ZADANIE
Napisz dalszy ciąg tekstu o cyfrowych rozwiązaniach w ochronie zdrowia, zaczynając tuż po jego ostatnim zdaniu.

TEKST DO ĆWICZENIA
Dlatego zdaniem Pawła Kikosickiego, dyrektora Centrum e-Zdrowia, przy realizacji kolejnych projektów warto przede wszystkim skupić się na tym, czego dziś oczekują pacjenci.
– Włączamy w związku z tym organizacje pacjentów w testowanie nowych rozwiązań, a także otwieramy się na zgłaszane przez nich pomysły – dodaje, zwracając uwagę na sukces telefonicznej infolinii pacjenta, a zwłaszcza internetowych kont pacjenta, które przyjęły się nie tylko wśród lekarzy, lecz właśnie wśród pacjentów.
– IKP to już 16 mln kont i 3 mln pobranej aplikacji. Każdego dnia tą drogą wystawianych jest kilkadziesiąt milionów recept – przytacza dane Paweł Kikosicki.
Konieczność rozwoju nowych technologii w obszarze e-zdrowia dostrzega też Główny Inspektorat Sanitarny, który wdrożył system SEPIS, poprawiający komunikację między klientem a pracownikami inspekcji. Wprowadził też przełomowe rozwiązanie, dzięki któremu możliwe stało się oderwanie od struktury powiatowej i spojrzenie na realizację zadań przez pryzmat województwa. To znacznie usprawniło pracę.
– System będzie dalej rozwijany. Od 2021 r. rejestruje niepożądane odczyny poszczepienne. Plan docelowy jest taki, by SEPIS obsługiwał wszystkie zadania realizowane przez sanepid, był też modułem raportującym i narzędziem analitycznym. Chodzi bowiem o to, by nie tylko mieć dostęp do danych, ale móc je analizować, by zawczasu przewidzieć pewne sytuacji, by móc na nie zareagować z wyprzedzeniem – tłumaczy Krzysztof Saczka, główny inspektor sanitarny.

POKAZANE REKORDY
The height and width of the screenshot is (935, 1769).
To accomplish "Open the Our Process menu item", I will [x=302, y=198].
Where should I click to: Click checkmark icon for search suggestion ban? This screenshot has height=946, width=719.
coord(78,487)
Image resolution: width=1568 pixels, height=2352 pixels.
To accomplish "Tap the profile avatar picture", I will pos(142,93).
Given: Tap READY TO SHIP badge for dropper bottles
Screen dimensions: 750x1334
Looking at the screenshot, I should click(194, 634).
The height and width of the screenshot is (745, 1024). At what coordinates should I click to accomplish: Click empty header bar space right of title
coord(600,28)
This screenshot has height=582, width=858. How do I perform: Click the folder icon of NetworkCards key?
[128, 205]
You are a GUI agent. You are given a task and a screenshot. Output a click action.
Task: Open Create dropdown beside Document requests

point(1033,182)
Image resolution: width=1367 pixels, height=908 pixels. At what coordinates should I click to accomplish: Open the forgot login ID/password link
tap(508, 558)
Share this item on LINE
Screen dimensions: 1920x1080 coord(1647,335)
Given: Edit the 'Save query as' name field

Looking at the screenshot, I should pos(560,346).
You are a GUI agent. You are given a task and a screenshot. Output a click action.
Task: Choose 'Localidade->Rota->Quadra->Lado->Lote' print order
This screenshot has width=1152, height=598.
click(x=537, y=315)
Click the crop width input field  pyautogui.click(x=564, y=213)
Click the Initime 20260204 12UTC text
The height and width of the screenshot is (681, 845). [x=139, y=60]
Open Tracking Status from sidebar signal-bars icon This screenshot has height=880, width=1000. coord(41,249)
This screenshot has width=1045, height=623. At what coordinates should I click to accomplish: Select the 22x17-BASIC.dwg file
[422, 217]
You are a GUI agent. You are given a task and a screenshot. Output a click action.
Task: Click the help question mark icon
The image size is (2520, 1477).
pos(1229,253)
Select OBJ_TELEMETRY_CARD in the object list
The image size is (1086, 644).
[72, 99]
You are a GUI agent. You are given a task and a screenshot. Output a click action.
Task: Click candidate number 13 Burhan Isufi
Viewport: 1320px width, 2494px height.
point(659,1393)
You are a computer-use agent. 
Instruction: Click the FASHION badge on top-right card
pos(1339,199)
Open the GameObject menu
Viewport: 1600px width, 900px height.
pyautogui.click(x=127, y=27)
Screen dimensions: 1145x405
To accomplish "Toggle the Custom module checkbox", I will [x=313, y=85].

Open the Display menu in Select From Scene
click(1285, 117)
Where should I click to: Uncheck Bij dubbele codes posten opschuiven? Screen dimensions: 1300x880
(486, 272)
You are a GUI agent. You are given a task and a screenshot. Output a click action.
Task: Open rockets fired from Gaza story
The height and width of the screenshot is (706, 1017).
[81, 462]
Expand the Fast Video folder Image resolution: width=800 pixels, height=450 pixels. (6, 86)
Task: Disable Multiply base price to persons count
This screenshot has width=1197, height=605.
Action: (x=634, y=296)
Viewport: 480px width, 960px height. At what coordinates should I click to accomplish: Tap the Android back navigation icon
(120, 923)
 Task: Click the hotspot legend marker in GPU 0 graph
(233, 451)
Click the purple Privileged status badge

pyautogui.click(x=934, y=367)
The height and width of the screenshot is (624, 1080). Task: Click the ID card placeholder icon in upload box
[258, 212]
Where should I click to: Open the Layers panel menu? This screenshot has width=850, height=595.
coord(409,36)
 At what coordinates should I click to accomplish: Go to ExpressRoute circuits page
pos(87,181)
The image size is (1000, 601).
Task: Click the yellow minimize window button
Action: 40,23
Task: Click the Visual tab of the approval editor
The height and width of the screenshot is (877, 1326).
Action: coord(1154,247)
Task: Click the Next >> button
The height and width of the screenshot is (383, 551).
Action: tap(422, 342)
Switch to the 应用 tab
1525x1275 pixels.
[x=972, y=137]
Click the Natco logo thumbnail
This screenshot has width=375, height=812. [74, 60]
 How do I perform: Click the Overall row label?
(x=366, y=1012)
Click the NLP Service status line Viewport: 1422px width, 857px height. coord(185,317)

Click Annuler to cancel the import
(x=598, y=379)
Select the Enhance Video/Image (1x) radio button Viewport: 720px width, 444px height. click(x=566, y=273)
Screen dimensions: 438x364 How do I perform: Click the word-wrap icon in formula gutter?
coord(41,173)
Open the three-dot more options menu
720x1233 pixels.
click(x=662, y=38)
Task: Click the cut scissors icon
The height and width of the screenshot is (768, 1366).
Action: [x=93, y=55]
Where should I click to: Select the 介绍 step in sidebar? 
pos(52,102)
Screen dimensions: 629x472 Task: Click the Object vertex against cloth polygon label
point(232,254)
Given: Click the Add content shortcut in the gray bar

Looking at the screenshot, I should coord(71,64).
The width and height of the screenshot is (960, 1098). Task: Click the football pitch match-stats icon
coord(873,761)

ODPOWIEDŹ
Według ekspertów rozwojowi e-usług powinny też towarzyszyć zmiany ustawowe. Dzięki nim, jak mówi Przemysław Mitkowski, prezes Polskiego Towarzystwa Kardiologicznego, możliwe będzie ich świadczenie na coraz większą skalę.
– Na rynku dostępne są już urządzenia medyczne trzeciej generacji, czyli takie, które automatycznie przesyłają pomiar. Teraz istotna jest analiza tych danych w celu przewidzenia hospitalizacji pacjenta. Zdalne monitorowanie zdrowia pozwala obniżyć śmiertelność o 50 proc. Same urządzenia nie pomogą. Potrzebne jest jeszcze wsparcie w diagnostyce i leczeniu – podkreśla Przemysław Mitkowski.

Perspektywa biznesu

Michał Kępowicz, dyrektor ds. relacji strategicznych, członek zarządu Philips Polska, dodaje, że sytuacja o tyle jest dobra, że nie tylko pacjenci oczekują nowych technologii, ale chcą je oferować również sami świadczeniodawcy.
– Mają świadomość, że pomogą im one uporać się z wyzwaniami, z którymi się mierzą. Choćby tymi związanymi z deficytem kadr – tłumaczy.
Marcin Łukasiewicz, dyrektor zarządzający, członek zarządu Medicover, zaznacza, że wiele firm już od lat angażuje się we wdrażanie innowacyjnych rozwiązań.
– W naszym przypadku są one wpisane w nasze DNA. Mamy ogromne doświadczenie na tym polu. Dlatego jesteśmy w stanie służyć pomocą w tworzeniu kolejnych rozwiązań cyfrowych na skalę ogólnopolską – mówi. Szczególnie że, jak zaznacza, nie ma odwrotu od tej drogi. Trzeba kontynuować jej rozwój.
– Zwłaszcza w profilaktyce. Istotne jest, by pacjenta wspomóc w podejmowaniu decyzji – uważa Marcin Łukasiewicz.
Eksperci zwracają też uwagę na to, że dziś sporo danych przechowywanych jest lokalnie. Dotyczy to zwłaszcza badań obrazowych.
– Ważne jest, by umożliwić ich wymianę. Dlatego powinno wdrożyć się systemy rozwijające integrację dostępnych na rynku danych o pacjentach. Wtedy procedury medyczne można będzie wykonywać jeszcze bezpieczniej, co przełoży się też na rokowania pacjentów – zaznacza Przemysław Mitkowski.